同業の中小企業に比べて自社の情報セキュリティ対策が遅れている・やや遅れていると答えた企業は54.2%で、半数以上の企業がセキュリティ対策に不備があると感じています。
(参考:日本公庫総研レポート No.2022-1『中小企業に求められるサイバーセキュリティ対策の強化』)
3. 突発的なトラブルの発生
デジタル化を進めていると、突然システム障害が発生したり機器が故障したりすることがあります。業務に必要なものがすべてデジタル化されていると、データを確認できず仕事に支障が出てしまうでしょう。
突発的なトラブルが発生したときのために、データのバックアップを取っておくことが大事です。
また、自動化に慣れてしまうとアナログでの業務方法がわからなくなってしまうことがあるため、定期的にトラブル時の研修を実施することも必要です。
4. IT人材の確保が困難
経済産業省の『IT人材育成の状況等について』では、2030年にIT人材は40~80万人不足すると試算しています。
(参考:経済産業省 商務情報政策局 情報処理振興課『参考資料(IT人材育成の状況等について)』)
少子高齢化による人口減少とIT関連産業に従事する人の平均年齢の上昇による人材不足とともに、デジタル化やDX化が企業にとって急務となっているためによりIT人材の獲得が困難になっています。
情報処理推進機構の調査によると、2019年にDXに取り組んでいた企業は41.2%だったのに対し、2020年には53.2%に増えました。

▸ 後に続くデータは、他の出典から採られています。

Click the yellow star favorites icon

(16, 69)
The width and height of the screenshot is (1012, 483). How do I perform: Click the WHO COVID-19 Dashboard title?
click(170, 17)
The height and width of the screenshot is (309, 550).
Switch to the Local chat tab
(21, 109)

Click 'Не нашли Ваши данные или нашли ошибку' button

IT業界の企業だけでなくどの業種でもDX化に取り組んでいます。
(参考:情報処理推進機構『デジタル時代のスキル変革等に関する調査報告書』)
デジタル化が必要である4つの理由
デジタル化は今後も重要視される課題です。日本の国際競争力が落ちている今、変化のない仕事をしていても国際社会から取り残されてしまうでしょう。
- 2025年の崖
- 労働人口の減少
- デジタル競争力の弱体化
- コロナ禍での必要性
今後自社が生き残っていくためにも、デジタル化を進めていく必要があります。
1. 2025年の崖
2025年の崖は、経済産業省が2018年に出した『DXレポート~ITシステム「2025年の崖」の克服とDXの本格的な展開』に書かれている言葉です。
企業が経営改革できずにDX化されなかった場合、2025年以降毎年12兆円の経済損失が生じると考えられています。DXを実現できないことは市場の変化に対応できないことを意味します。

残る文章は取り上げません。